On the supply side, parts of Ghana’s foreign exchange inflows faced temporary disruptions during the early stages of the Middle East conflict. Ghana sells the overwhelming majority of its small-scale sector gold through GoldBod to markets such as Dubai and India. When the conflict escalated, parts of Middle Eastern airspace were temporarily disrupted, affecting trade routes and logistics.
GoldBod’s Chief Executive Officer, Sammy Gyamfi, publicly confirmed that the agency had temporarily halted some gold exports, describing it as a management decision amid market uncertainty. At the same time, Reuters reported that GoldBod was exploring increased gold sales to India. However, India itself has recently taken steps to manage gold imports as part of efforts to support the rupee and manage its own external balances. These developments slowed portions of Ghana’s foreign exchange inflows at a time when dollar demand was rising sharply.
Many observers have questioned why the Bank of Ghana has not stepped in more forcefully to arrest the slide. The answer lies in a fundamental shift in monetary policy philosophy. The central bank is currently operating under a revised foreign exchange intermediation framework developed with the International Monetary Fund in late 2025. That framework is designed to reduce excessive intervention and allow the exchange rate to adjust more freely, provided movements remain orderly.

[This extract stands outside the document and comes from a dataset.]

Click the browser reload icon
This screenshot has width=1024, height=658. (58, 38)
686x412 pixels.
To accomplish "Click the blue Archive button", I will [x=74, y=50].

As Ghana transitions from the IMF Extended Credit Facility programme toward a Policy Coordination Instrument arrangement, maintaining policy credibility has become increasingly important. Heavy intervention to artificially defend the cedi could send the wrong signal to investors and international markets, particularly at a time when Ghana is attempting to demonstrate stronger macroeconomic discipline.
Governor Johnson Pandit Asiama has repeatedly maintained that dollar supply remains robust, with Ghana’s gross international reserves standing around $14 billion. As he noted, “the cedi is expected to move. It can depreciate or appreciate. Our concern is to avoid excessive volatility.” This distinction is critical: the Bank of Ghana is not focused on defending a fixed exchange rate but on preventing disorderly market conditions and sharp speculative swings. President Mahama himself indicated during 2025 engagements with the business community that a gradual annual depreciation of around 5 percent would be considered acceptable if it supports stability and competitiveness.
A 5 percent depreciation from the cedi’s end-2025 level would place the currency somewhere around GH¢11 to the dollar by the end of 2026, which remains far stronger than where the currency traded before its 2025 rally. Many of the major factors that supported the cedi’s appreciation in 2025 still broadly remain in place. Gold prices are still elevated, fiscal policy has remained relatively disciplined, and Ghana continues to benefit from strong gold export earnings.
The creation of GoldBod also changed the foreign exchange dynamics of the market by centralizing much of Ghana’s gold export proceeds and channeling those inflows toward the Bank of Ghana. The available evidence suggests the current situation remains manageable. Dollar reserves remain relatively strong, Ghana’s key export commodities continue to perform well, and the Bank of Ghana still retains substantial capacity to intervene if market conditions become excessively volatile. At this stage, the recent Ghana cedi depreciation appears more like a controlled adjustment to shifting global conditions than the start of a broader currency crisis.
For Ghanaians watching the exchange rate with anxiety, the broader picture offers reassurance. The structural improvements made in 2025, including fiscal discipline and centralized gold export management through GoldBod, have not been undone. The cedi depreciation of 2026 is a reminder that currencies move in both directions, but the fundamentals supporting the cedi remain broadly intact.